In February 2018, the Central government attempted to set up a structured regulatory mechanism to cater to alternative medicines in the country. As part of the initiative, the Union Health Ministry created a vertical for the AYUSH (Ayurveda, Yoga, Unani, Siddha And Homoeopathy) sector under the Central Drugs Standard Control Organisation (CDSCO). The CDSCO sets the standards for conventional drugs and medical devices sold across the country, while the governing and supervision of this sector is taken care of by the Drug Controller General of India. However, alternative medicines in this country, which fall under the AYUSH Ministry’s governance, are not subjected to the same level of scrutiny as their allopathic counterparts – due to the rudimentary nature of processes and protocols set in place. Now during the pandemic, TN has turned to Siddha again. A Siddha preparation was used on 15 COVID-19 patients in Chennai with claims that it had a 100 per cent success rate. However, the fundamental premise that a drug must be subjected to documented studies, stringent trials, and peer review seems to have completely evaded the Siddha logic.
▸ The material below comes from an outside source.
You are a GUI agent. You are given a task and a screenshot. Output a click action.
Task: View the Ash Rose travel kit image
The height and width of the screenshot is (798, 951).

There are no specific regulatory provisions in the Drugs and Cosmetics Rules, 1945, for the conduct of clinical trials of Ayurveda, Siddha, Unani and Homoeopathy drugs. Recognising the need for the same, the AYUSH ministry issued a notification this April, evolving a set of protocols to be followed before a company can engage in clinical trials. A proposal to conduct trials must be registered with Clinical Trials Registry India (CTRI), which must have the clearance of the Institutional Ethics Committee and scientific advisors. Apart from having an appropriate sample size, biomedical and health research guidelines that have been put in place by ICMR and the AYUSH ministry must govern the trials as well. It might be encouraging to see manufacturers of local remedies work towards a solution, but it would be wise for both state governments and health agencies to err on the side of caution before promoting any such wonder cures.